INSTRUCTIONS FOR THE TASK → Print the stretch of the listing from the line containing "Image resolution: width=1568" through the line containing "Action: (514, 24)". Leave the pictures out of your answer.

INPUT ROWS →
※ ※ ※

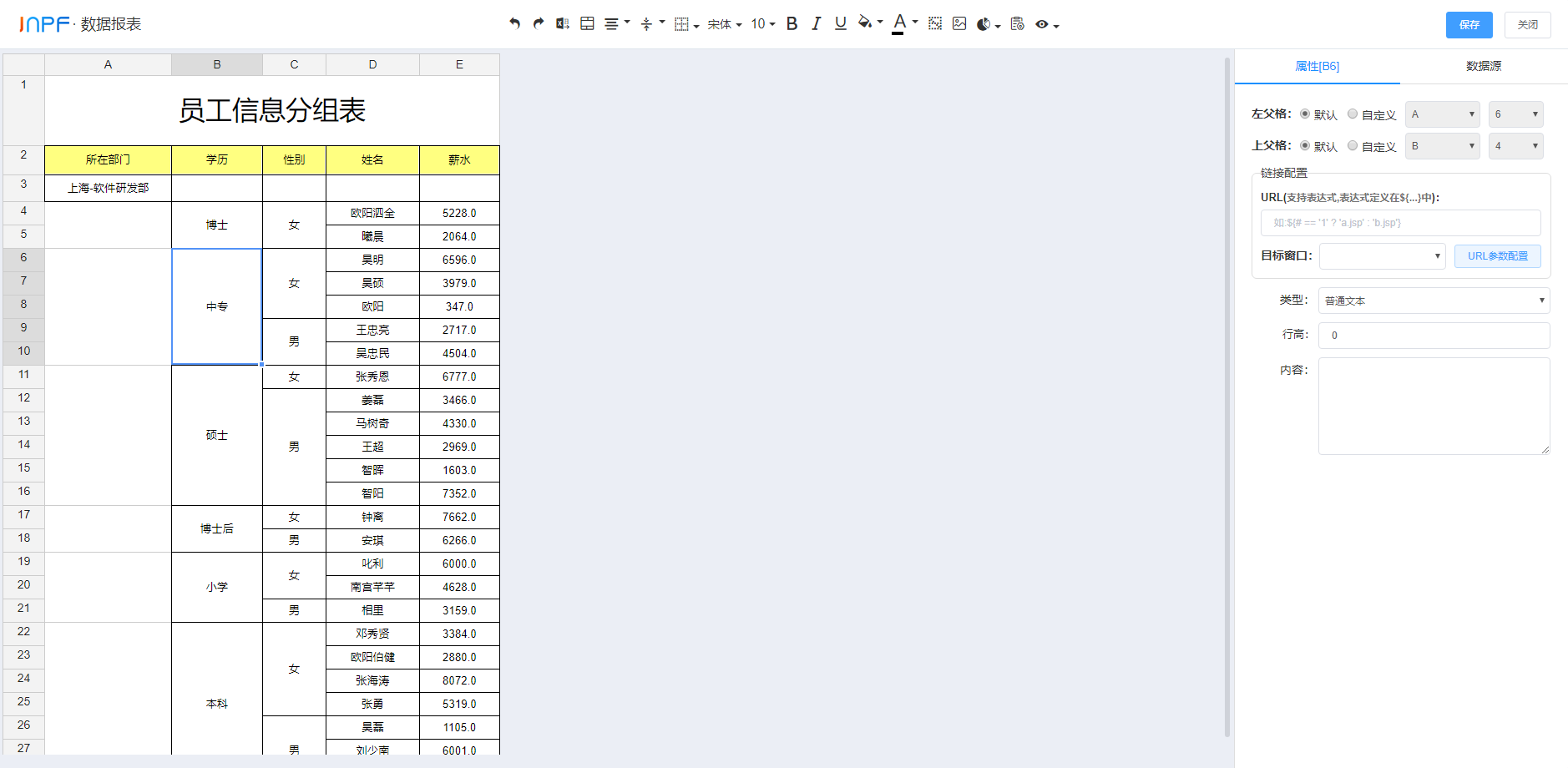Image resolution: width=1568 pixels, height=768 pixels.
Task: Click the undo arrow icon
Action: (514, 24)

※ ※ ※

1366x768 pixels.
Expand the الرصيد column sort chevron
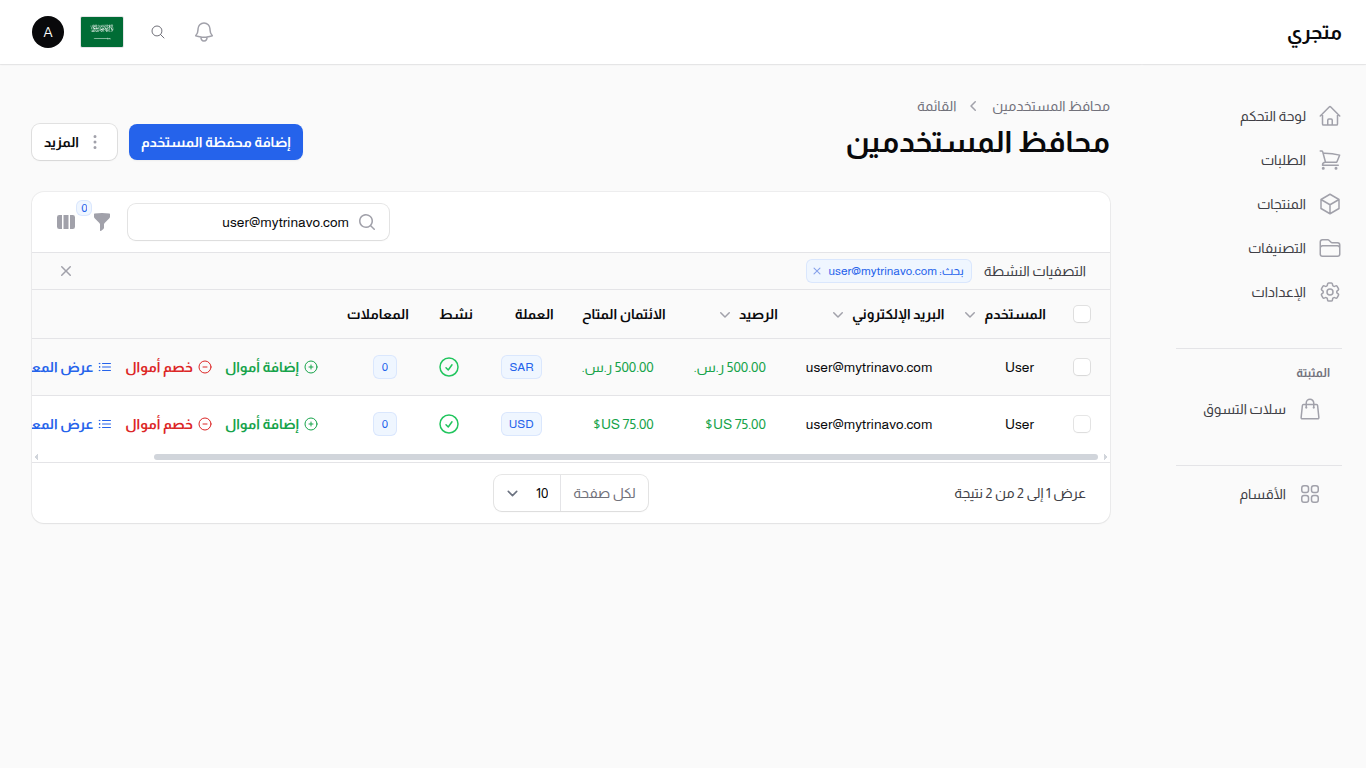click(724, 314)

※ ※ ※

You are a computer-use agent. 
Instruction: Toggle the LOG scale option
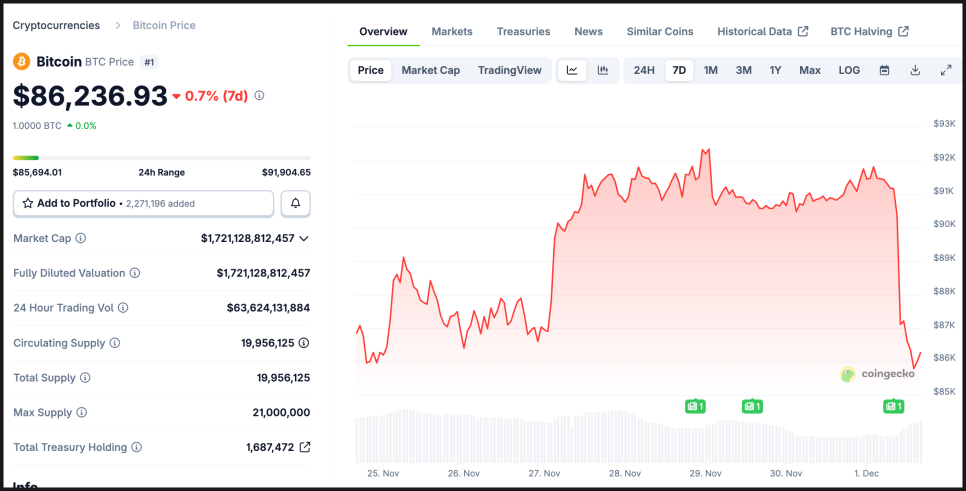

※ ※ ※

RESPONSE TO THIS EXERCISE →
Image resolution: width=1568 pixels, height=768 pixels.
Task: Click the undo arrow icon
Action: (514, 24)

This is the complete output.